Are there any blogs, guides, checklists, or controls we should be using to ensure our SharePoint implementation is accessible? Preferrably to the W3C double A standard, or as close to that as we can get.

We're implementing an extranet solution.

+2  A: 

The best place to start is the Accessibility Kit for Sharepoint. With this, you may reach single A standard, but in my experience, you will find it very tough to reach AA.

Microsoft didn't factor in accessibility in Sharepoint, and even 2007 suffers from a huge overdependence on table layout.

Good luck!

Galwegian
+1  A: 

How are you deploying the implementation? Is it as an Intranet, or, is it as a public facing website.

I think one of the first rules is to be extremely selective with the use of out of the box web parts. Many of the web-parts I looked at weren't compliant even on a basic level.

Andrew

Andrew Taylor
Thanks for the reply.It will be an extranet, accessed by internal and external people.Our sponsor has requested AA support for both ideally.
Bravax
+2  A: 

This study has already been funded by Microsoft, and unfortunately the results only seem to be online in a Word Document.

The document is hosted on this blog: http://blog.mastykarz.nl/best-practices-for-developing-accessible-web-sites-in-microsoft-office-sharepoint-server-2007/

And the path to the document is here: http://go.microsoft.com/fwlink/?LinkId=121877

I'm unsure on whether it would be a good thing to copy the contents of that into here to fully answer the question in a way that will be indexed by search engines, but I'll play safe as it's not my content.

+1  A: 

The best way is to run checks as you develop so you know where your pain points are. The next step maybe to start with a minimal masterpage so you can choose what elements are presented to the user.

More advanced you can override the render methods to remove or change bits of the page that are not compliant with your checks. EG changing the case of tags (XHTML does not like all caps) A bit more in this guide.

http://techtalkpt.wordpress.com/2008/06/18/building-accessible-sharepoint-sites-part-1/ http://techtalkpt.wordpress.com/2008/08/07/building-accessible-sharepoint-sites-part-2/

Aidan
+1  A: 

I recently read the MOSS book by Andrew Connell (www.andrewconnell.com) and it has a chapter dedicated to accessibility and SharePoint sites.

Simply put SharePoint sites are very difficult to generate W3C AAA standards, but the Accessibility Kit is one of the best starting points.

Stronly recommend his book for this chapter (http://www.amazon.com/dp/0470224754?tag=andrewconnell-20&camp=14573&creative=327641&linkCode=as1&creativeASIN=0470224754&adid=18S6FKQJR5FZK56WHH6A&)

Slace
+1  A: 

It depends how much of Sharepoint out of the box you are intending to use. In implementing our public facing site we managed to achieve AA compliance, although the amount of custom development required has raised questions over the benefits we are actually gaining from using Sharepoint in the first place.

A few pointers:

We made heavy use of SPQuery/SPSiteDataQuery to render site data to screen using xslt which gave us full control over the output. I found this link helpful:

http://blog.thekid.me.uk/archive/2007/02/25/xml-results-using-spsitedataquery-in-sharepoint.aspx

Check out RadEditor for Sharepoint for a nice accessible rich text editor for publishing.

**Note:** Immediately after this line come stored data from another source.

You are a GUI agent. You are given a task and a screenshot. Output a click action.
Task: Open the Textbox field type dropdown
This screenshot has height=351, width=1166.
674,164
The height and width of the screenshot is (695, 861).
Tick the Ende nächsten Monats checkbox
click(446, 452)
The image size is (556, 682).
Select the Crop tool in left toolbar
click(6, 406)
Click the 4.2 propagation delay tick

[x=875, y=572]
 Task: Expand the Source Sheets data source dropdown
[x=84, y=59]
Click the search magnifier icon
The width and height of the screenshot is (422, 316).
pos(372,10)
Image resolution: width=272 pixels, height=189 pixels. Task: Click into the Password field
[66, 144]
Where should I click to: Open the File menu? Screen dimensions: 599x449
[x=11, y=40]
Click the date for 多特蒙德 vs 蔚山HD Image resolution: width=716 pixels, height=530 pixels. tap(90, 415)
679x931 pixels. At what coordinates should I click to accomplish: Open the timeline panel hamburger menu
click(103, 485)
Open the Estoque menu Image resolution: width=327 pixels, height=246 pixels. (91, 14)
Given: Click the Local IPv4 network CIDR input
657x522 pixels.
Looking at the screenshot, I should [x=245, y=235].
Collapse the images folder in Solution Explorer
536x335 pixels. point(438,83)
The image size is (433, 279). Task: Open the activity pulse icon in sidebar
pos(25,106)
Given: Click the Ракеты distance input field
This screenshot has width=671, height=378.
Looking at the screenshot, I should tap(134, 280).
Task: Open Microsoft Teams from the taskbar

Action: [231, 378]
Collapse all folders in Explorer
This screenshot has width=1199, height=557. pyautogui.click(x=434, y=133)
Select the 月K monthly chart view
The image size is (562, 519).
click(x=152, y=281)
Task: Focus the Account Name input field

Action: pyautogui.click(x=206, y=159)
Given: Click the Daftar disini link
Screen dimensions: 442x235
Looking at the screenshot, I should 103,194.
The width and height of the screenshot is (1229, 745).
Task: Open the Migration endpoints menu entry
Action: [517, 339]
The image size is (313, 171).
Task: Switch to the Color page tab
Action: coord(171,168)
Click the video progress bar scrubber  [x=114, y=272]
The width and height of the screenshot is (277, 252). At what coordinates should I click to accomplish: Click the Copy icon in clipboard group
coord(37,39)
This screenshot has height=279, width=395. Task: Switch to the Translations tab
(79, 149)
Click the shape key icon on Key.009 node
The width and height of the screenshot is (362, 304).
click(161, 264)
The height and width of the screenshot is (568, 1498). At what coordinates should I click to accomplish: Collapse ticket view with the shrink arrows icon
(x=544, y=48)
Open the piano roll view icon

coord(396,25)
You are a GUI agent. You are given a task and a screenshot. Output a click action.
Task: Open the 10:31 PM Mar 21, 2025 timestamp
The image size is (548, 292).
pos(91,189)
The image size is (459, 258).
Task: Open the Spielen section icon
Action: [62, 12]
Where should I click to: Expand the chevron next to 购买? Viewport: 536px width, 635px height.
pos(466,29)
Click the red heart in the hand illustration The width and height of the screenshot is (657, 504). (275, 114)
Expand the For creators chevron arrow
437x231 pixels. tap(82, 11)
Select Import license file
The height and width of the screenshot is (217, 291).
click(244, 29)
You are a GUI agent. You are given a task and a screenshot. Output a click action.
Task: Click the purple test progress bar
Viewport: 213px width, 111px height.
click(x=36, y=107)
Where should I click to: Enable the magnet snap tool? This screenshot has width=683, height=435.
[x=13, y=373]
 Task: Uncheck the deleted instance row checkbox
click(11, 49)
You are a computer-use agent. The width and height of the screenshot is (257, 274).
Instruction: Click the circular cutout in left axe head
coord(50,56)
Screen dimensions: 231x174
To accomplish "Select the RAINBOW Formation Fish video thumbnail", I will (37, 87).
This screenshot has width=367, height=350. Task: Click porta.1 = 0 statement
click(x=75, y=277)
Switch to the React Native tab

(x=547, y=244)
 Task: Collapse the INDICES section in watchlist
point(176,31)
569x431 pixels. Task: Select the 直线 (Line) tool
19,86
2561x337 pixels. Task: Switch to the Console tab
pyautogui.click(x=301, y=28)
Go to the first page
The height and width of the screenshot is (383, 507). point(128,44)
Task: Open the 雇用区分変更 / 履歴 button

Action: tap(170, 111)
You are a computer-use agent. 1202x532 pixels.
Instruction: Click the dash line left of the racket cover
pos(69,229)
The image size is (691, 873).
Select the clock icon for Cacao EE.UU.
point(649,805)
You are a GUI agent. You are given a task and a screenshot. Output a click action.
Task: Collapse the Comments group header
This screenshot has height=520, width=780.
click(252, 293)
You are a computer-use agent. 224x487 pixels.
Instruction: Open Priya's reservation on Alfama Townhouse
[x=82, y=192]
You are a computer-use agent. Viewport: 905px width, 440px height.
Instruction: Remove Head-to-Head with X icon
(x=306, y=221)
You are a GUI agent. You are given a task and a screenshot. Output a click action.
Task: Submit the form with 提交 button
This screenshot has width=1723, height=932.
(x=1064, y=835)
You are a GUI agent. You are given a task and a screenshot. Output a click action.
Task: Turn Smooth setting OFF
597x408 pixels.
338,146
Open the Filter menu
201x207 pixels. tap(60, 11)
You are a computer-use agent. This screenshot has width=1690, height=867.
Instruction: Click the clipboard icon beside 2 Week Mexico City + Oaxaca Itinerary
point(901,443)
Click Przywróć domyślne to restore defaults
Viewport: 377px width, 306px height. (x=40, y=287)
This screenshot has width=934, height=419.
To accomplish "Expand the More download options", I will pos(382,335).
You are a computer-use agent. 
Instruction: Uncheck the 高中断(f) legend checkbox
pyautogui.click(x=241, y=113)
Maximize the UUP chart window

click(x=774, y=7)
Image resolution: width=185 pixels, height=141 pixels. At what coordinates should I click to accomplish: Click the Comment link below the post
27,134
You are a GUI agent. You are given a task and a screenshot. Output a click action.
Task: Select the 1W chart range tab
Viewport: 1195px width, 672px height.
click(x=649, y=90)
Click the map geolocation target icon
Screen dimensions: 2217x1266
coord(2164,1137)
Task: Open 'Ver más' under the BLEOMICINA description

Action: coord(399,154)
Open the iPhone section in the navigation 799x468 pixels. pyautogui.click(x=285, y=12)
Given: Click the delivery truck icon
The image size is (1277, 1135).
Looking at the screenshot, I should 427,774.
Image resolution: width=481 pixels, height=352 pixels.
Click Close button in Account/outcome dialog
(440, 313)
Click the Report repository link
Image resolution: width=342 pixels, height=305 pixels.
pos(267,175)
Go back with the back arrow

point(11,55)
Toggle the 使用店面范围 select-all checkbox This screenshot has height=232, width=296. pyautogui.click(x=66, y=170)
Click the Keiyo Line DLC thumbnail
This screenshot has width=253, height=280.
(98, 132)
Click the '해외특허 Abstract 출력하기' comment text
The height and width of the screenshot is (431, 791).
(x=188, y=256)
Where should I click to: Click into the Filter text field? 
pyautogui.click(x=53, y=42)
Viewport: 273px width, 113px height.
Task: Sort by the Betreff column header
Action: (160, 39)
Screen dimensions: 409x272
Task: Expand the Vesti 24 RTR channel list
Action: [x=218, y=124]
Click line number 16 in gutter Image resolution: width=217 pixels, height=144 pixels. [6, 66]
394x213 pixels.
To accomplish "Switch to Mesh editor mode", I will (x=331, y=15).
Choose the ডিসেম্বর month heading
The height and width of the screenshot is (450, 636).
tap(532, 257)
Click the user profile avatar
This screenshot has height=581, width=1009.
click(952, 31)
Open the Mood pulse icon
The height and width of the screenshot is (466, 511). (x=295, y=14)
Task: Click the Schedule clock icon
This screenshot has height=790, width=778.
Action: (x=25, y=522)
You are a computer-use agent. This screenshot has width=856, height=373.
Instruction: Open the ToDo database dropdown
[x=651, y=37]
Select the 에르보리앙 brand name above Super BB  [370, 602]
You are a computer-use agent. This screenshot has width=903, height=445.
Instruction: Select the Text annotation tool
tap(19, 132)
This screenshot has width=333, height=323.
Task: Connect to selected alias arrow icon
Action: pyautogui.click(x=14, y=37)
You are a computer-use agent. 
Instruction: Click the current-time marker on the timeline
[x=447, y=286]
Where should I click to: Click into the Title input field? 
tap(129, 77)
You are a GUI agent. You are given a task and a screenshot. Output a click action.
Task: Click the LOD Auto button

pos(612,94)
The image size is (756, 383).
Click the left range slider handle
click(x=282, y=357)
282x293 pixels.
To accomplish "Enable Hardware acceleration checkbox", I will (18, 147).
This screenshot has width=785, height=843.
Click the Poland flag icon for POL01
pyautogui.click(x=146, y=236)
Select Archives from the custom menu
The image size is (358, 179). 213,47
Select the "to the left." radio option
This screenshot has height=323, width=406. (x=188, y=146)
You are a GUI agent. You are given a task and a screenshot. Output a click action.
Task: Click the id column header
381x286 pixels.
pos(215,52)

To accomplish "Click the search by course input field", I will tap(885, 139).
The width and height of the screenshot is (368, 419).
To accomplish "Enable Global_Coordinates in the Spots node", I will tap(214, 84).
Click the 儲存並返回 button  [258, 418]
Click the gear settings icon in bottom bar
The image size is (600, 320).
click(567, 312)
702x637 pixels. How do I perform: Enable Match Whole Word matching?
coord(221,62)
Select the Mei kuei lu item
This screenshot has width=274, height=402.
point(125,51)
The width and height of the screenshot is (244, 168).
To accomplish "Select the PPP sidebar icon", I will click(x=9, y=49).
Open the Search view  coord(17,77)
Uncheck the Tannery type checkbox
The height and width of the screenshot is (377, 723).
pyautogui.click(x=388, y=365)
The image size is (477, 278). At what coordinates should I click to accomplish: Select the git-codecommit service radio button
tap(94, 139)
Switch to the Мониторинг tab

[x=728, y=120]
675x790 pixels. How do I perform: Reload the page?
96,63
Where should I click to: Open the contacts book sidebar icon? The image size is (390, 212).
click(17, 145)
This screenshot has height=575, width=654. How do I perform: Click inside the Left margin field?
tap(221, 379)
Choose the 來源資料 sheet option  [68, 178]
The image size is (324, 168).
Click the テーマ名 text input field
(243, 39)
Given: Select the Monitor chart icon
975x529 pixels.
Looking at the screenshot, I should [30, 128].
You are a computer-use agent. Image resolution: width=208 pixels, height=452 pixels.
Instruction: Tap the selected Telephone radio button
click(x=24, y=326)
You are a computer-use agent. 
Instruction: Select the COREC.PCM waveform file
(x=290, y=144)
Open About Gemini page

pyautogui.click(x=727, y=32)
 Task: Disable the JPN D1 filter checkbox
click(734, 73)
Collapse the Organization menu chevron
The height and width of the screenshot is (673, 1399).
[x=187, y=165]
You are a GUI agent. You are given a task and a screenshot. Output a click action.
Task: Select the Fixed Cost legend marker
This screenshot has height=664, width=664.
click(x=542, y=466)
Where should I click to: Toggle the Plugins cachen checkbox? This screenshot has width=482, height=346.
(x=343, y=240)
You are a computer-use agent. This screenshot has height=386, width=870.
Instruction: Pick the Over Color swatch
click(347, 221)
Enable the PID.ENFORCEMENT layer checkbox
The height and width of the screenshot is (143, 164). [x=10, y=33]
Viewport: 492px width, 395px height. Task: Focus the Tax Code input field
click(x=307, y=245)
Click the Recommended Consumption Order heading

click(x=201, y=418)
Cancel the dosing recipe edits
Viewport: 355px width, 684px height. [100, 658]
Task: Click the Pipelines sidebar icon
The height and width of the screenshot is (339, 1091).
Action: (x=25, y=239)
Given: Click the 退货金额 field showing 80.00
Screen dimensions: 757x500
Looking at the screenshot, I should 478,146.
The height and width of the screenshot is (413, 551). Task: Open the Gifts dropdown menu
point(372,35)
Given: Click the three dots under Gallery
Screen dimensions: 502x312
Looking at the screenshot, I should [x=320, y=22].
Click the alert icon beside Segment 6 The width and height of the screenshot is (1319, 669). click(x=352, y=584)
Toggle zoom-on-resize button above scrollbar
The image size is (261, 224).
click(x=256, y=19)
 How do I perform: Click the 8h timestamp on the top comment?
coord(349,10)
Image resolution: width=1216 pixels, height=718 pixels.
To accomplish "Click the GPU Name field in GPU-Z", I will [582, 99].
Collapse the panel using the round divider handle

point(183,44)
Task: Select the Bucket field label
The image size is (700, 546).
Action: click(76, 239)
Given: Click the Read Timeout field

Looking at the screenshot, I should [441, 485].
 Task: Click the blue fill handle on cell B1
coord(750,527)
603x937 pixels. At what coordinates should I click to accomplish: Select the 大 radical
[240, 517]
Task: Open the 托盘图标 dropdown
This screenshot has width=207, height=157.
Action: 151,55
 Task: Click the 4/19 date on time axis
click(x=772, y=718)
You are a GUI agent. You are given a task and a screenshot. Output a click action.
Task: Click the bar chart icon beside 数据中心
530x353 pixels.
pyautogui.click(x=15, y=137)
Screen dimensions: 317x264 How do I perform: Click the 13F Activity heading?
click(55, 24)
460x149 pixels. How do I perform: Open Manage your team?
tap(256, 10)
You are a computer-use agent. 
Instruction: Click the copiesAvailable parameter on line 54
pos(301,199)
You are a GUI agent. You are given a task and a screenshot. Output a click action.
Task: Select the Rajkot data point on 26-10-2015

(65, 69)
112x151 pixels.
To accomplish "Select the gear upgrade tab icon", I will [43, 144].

For xhtml compliance, things were a little more tricky, we had to override most of the Sharepoint publishing controls' render methods to correct dodgy output.

If you are wanting to leverage the portal like capabilites of Sharepoint in your extranet it is more problematic. The web part framework is not accessible and I have not yet found a way to make it so. Any suggestions welcome!